Data supplied:
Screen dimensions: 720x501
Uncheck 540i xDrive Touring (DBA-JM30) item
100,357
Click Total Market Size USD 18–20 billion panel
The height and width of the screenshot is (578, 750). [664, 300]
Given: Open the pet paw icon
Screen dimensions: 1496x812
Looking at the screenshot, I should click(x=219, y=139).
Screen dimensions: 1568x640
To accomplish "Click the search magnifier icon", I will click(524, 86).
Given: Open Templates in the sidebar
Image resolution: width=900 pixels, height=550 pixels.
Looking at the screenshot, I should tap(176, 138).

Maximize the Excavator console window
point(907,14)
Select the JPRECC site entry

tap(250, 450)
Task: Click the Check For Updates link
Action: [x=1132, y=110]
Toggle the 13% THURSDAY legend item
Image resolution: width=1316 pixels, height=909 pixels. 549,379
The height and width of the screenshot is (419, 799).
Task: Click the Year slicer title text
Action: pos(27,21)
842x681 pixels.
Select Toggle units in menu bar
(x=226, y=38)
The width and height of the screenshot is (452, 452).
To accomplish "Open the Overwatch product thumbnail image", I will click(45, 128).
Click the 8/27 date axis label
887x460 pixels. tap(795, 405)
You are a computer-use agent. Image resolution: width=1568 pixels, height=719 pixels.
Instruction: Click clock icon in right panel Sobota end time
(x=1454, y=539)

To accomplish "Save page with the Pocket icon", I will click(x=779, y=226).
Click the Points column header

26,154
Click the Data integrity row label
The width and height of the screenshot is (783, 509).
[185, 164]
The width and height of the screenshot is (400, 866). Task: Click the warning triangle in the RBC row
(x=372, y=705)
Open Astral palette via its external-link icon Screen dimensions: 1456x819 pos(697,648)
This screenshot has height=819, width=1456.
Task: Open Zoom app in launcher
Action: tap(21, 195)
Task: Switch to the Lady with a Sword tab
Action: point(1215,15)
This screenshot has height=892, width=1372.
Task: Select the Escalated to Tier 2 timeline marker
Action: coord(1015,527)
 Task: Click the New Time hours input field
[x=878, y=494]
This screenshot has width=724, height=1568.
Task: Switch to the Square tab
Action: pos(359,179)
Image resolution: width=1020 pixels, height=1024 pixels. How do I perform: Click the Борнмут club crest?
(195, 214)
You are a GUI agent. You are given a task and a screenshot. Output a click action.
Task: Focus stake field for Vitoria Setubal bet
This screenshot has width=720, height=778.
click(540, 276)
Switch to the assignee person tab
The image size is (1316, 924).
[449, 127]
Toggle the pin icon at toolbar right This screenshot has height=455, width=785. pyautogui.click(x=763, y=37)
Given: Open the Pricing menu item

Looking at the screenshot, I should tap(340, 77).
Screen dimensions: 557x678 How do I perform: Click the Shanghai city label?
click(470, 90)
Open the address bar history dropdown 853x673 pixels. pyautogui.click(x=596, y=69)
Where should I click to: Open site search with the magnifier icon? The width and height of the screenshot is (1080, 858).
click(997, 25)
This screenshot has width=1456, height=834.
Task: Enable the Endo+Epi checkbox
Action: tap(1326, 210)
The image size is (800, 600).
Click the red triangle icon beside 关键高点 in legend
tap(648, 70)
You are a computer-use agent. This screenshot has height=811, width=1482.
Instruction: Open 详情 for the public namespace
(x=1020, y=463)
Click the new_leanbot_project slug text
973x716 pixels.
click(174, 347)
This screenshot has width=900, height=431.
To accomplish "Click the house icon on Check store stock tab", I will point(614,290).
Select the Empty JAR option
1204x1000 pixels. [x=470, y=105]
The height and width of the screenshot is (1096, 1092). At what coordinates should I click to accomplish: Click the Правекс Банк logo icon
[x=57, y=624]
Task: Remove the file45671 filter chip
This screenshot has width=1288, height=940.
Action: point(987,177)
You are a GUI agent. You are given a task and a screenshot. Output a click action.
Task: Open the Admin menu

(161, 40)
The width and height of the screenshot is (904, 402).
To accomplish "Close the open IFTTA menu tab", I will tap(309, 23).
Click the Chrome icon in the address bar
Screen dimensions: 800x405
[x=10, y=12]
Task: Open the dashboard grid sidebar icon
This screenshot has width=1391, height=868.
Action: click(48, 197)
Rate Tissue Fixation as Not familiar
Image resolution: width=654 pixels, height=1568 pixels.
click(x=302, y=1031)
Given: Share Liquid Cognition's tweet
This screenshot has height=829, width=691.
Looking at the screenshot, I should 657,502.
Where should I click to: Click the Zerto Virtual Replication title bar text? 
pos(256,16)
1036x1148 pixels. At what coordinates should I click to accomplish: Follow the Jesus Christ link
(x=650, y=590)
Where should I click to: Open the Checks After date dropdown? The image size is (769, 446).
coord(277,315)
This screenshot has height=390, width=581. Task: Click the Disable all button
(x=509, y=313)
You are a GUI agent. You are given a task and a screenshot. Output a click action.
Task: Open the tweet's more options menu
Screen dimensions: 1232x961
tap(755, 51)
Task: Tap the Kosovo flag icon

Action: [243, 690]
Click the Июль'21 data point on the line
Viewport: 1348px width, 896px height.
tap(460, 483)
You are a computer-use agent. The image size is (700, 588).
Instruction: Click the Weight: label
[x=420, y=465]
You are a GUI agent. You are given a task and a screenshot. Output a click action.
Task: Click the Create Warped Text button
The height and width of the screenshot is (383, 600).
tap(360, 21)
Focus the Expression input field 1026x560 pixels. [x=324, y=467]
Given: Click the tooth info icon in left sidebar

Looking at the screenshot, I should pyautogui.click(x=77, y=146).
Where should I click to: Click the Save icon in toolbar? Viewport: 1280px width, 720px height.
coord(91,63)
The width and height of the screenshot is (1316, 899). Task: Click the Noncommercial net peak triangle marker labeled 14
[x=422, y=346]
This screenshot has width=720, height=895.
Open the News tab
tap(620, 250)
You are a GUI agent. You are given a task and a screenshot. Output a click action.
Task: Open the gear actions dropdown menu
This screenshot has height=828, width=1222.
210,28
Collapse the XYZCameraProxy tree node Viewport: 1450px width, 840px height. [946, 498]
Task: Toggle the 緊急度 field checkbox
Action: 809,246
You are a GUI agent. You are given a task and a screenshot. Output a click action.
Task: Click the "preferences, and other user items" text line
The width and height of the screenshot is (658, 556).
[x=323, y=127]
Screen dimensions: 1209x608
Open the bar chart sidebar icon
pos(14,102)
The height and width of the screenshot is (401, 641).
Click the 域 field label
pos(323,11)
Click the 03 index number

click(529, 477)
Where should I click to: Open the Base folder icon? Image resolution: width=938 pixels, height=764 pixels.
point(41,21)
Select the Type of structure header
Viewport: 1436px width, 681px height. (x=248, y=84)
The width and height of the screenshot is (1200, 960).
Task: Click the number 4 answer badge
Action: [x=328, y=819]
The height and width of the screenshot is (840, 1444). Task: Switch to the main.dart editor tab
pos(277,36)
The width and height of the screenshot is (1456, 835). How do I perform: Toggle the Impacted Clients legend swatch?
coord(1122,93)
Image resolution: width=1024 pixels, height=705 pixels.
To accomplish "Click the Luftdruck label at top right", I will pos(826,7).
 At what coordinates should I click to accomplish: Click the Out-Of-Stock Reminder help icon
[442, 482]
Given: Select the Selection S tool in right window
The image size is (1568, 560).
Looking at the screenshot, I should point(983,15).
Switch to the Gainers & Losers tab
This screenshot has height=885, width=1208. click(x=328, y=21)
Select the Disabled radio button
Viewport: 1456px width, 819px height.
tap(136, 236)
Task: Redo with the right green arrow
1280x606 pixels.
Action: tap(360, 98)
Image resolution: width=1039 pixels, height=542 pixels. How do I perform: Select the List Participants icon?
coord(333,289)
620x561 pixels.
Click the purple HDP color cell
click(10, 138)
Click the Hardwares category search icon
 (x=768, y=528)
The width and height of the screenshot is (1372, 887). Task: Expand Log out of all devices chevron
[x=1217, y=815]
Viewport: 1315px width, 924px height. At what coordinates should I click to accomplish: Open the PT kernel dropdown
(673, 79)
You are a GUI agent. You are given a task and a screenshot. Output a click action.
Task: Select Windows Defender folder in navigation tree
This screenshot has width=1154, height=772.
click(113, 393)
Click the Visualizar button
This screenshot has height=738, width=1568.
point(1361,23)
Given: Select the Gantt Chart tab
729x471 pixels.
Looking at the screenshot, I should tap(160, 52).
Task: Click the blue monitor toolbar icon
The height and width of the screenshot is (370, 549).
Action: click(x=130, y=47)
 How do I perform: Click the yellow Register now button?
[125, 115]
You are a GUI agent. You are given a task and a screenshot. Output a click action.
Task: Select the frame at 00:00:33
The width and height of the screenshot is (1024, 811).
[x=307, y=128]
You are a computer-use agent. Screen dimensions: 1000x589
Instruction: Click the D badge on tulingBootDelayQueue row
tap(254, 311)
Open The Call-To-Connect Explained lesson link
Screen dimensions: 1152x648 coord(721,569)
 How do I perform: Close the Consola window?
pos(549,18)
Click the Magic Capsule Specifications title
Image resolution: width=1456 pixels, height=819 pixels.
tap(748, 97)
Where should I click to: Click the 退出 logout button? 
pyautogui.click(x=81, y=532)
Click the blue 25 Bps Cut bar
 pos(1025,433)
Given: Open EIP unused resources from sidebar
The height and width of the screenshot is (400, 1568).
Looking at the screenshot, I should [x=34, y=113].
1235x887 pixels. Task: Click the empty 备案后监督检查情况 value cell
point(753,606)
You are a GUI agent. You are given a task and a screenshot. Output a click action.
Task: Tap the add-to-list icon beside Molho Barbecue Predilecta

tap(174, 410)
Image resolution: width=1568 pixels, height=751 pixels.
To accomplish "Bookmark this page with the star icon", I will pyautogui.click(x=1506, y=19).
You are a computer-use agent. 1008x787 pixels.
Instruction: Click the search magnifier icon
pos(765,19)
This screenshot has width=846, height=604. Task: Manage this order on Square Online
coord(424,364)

Task prompt: Copy out the records exactly, from the line containing "Image resolution: width=1020" through the line containing "tap(648, 70)", including both of those lines.

Expected output:
Image resolution: width=1020 pixels, height=1024 pixels. How do I perform: Click the Борнмут club crest?
(195, 214)
You are a GUI agent. You are given a task and a screenshot. Output a click action.
Task: Focus stake field for Vitoria Setubal bet
This screenshot has width=720, height=778.
click(540, 276)
Switch to the assignee person tab
The image size is (1316, 924).
[449, 127]
Toggle the pin icon at toolbar right This screenshot has height=455, width=785. pyautogui.click(x=763, y=37)
Given: Open the Pricing menu item

Looking at the screenshot, I should tap(340, 77).
Screen dimensions: 557x678 How do I perform: Click the Shanghai city label?
click(470, 90)
Open the address bar history dropdown 853x673 pixels. pyautogui.click(x=596, y=69)
Where should I click to: Open site search with the magnifier icon? The width and height of the screenshot is (1080, 858).
click(997, 25)
This screenshot has width=1456, height=834.
Task: Enable the Endo+Epi checkbox
Action: tap(1326, 210)
The image size is (800, 600).
Click the red triangle icon beside 关键高点 in legend
tap(648, 70)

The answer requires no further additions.